─── Exercise data ───

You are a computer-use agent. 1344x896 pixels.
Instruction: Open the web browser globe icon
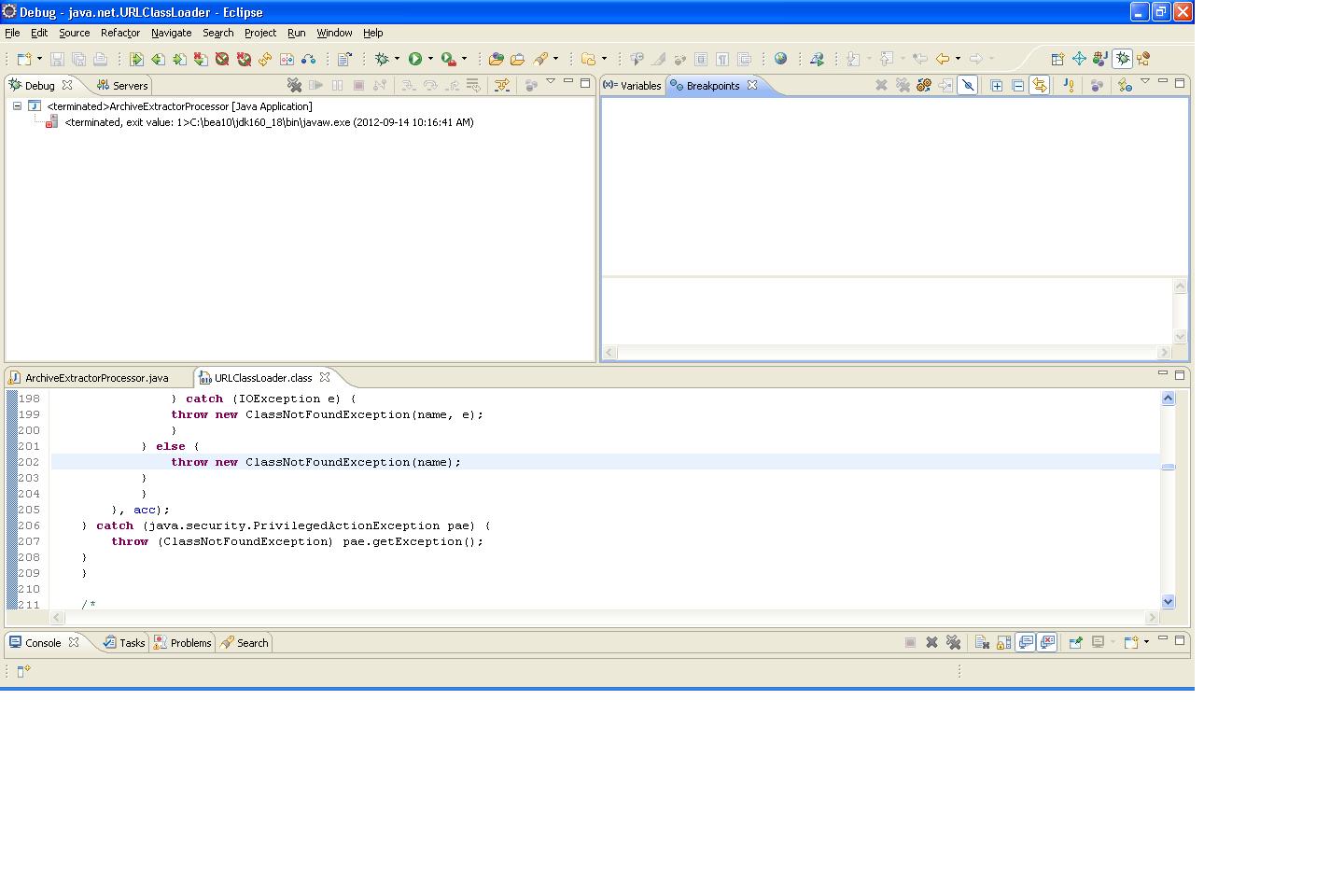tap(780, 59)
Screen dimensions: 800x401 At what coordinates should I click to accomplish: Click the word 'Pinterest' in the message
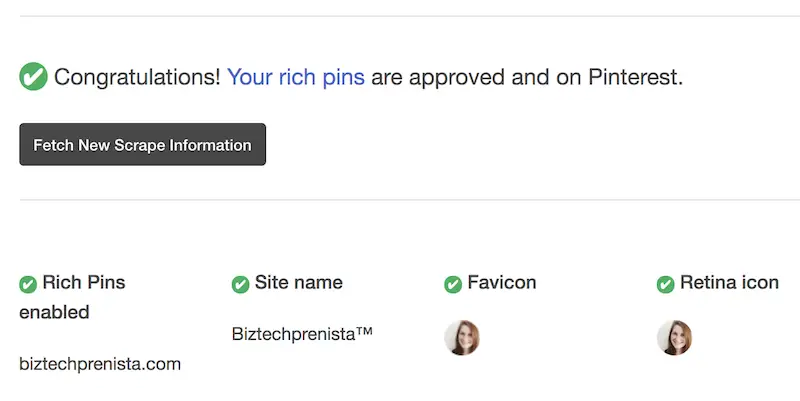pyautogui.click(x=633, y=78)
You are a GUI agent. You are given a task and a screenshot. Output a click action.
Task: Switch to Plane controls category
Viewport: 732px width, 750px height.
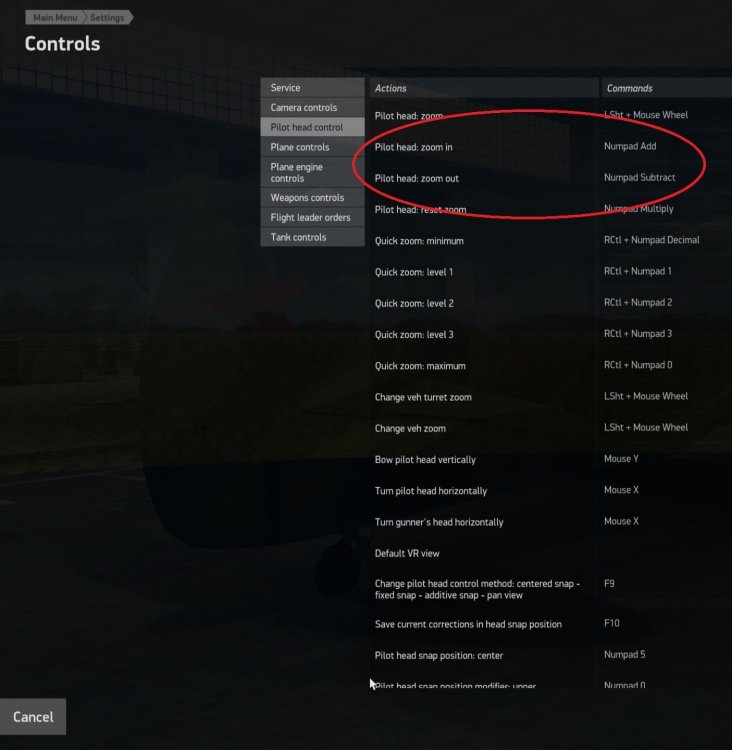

───
─── Exercise data ───

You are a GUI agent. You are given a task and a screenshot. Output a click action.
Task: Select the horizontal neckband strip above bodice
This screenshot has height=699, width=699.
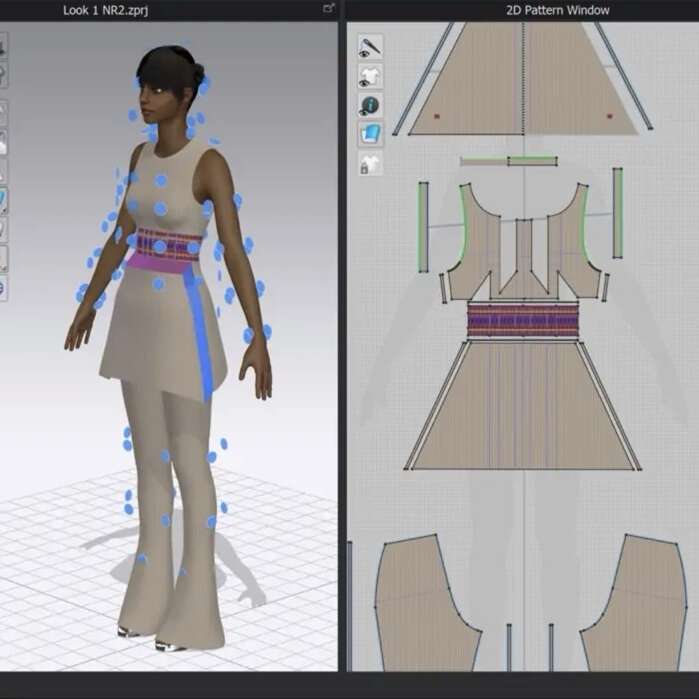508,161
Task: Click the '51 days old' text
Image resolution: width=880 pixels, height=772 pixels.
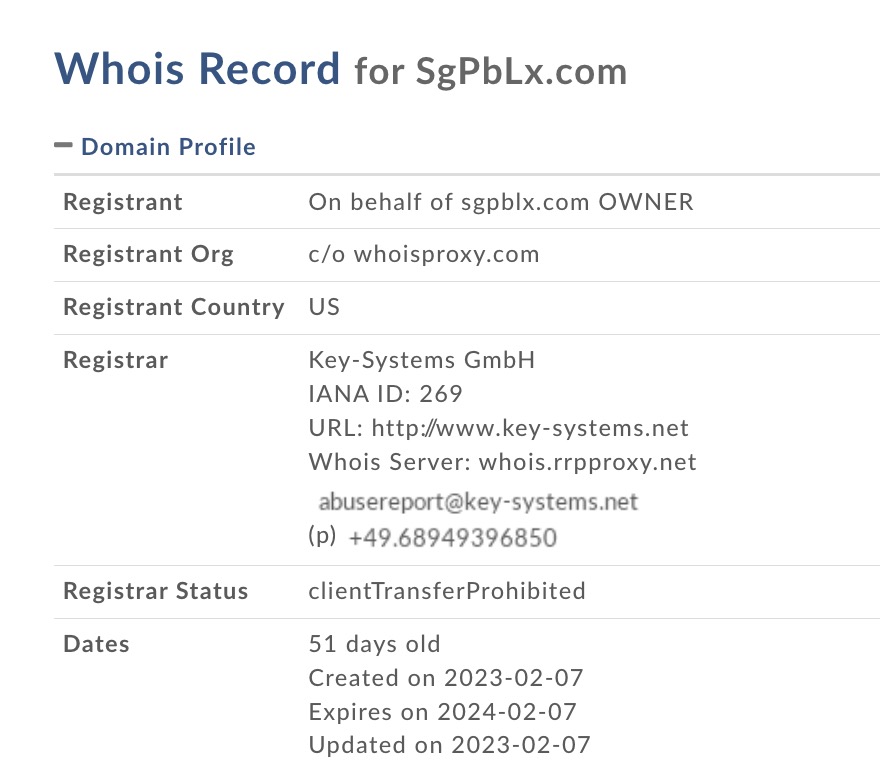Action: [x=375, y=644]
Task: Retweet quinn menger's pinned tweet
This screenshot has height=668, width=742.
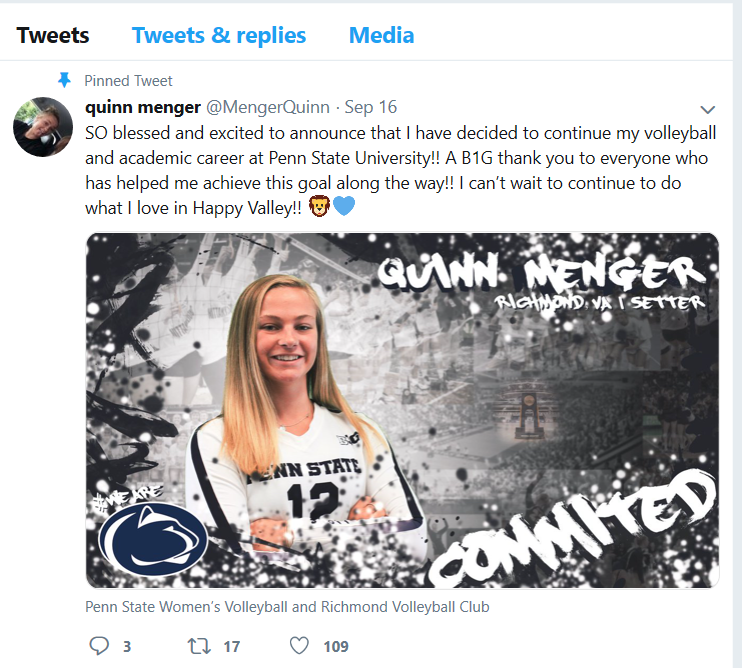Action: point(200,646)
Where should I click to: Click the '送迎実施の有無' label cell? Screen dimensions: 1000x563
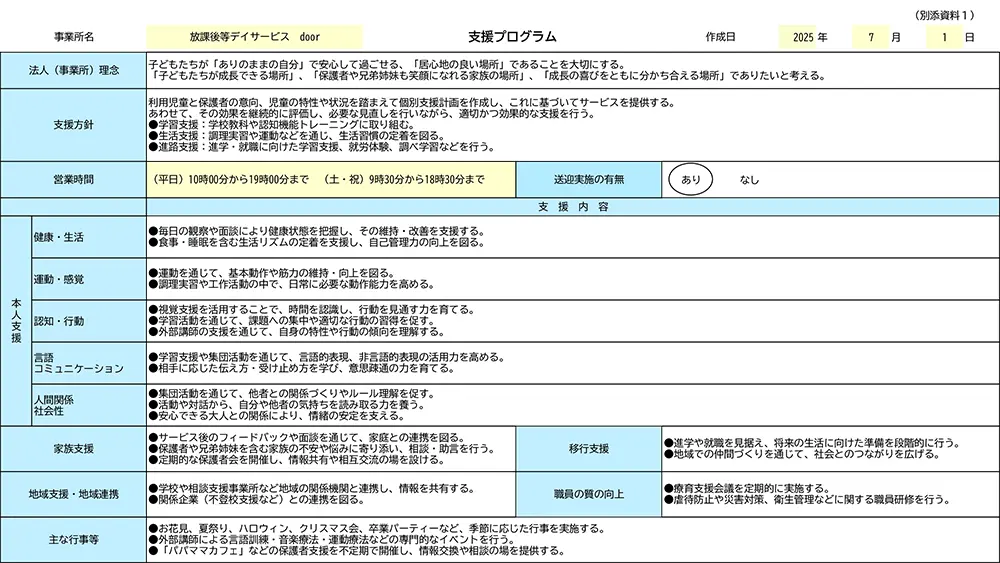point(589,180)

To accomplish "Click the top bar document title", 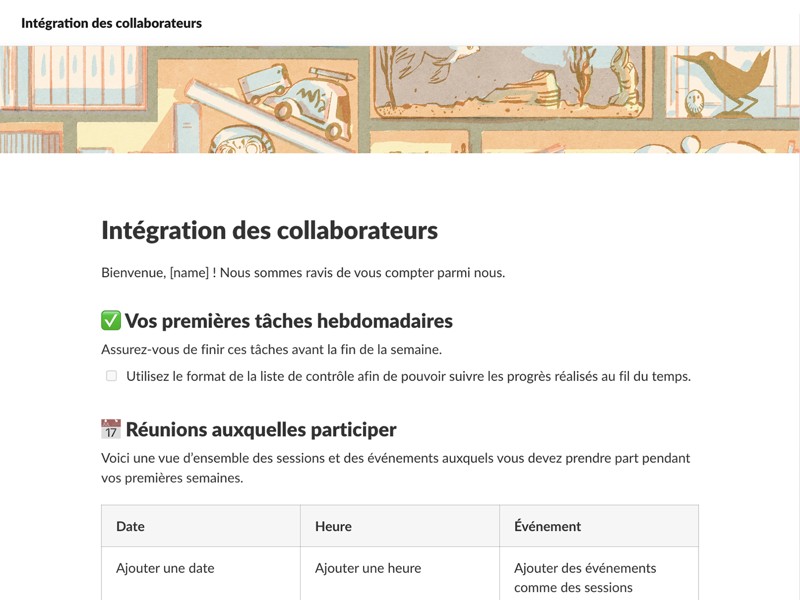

───
─── Exercise data ───

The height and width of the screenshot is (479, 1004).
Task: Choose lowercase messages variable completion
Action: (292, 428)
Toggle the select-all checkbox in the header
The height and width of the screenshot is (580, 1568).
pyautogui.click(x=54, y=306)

───

→ What is required: "You are a computer-use" marks the first line to copy, and "Viewport: 732px width, 750px height." marks the last. Repeat that stretch above exactly, with no pictures.

→ Answer section:
You are a computer-use agent. 1344x896 pixels.
Instruction: Open the web browser globe icon
tap(780, 59)
Screen dimensions: 800x401 At what coordinates should I click to accomplish: Click the word 'Pinterest' in the message
pyautogui.click(x=633, y=78)
You are a GUI agent. You are given a task and a screenshot. Output a click action.
Task: Switch to Plane controls category
Viewport: 732px width, 750px height.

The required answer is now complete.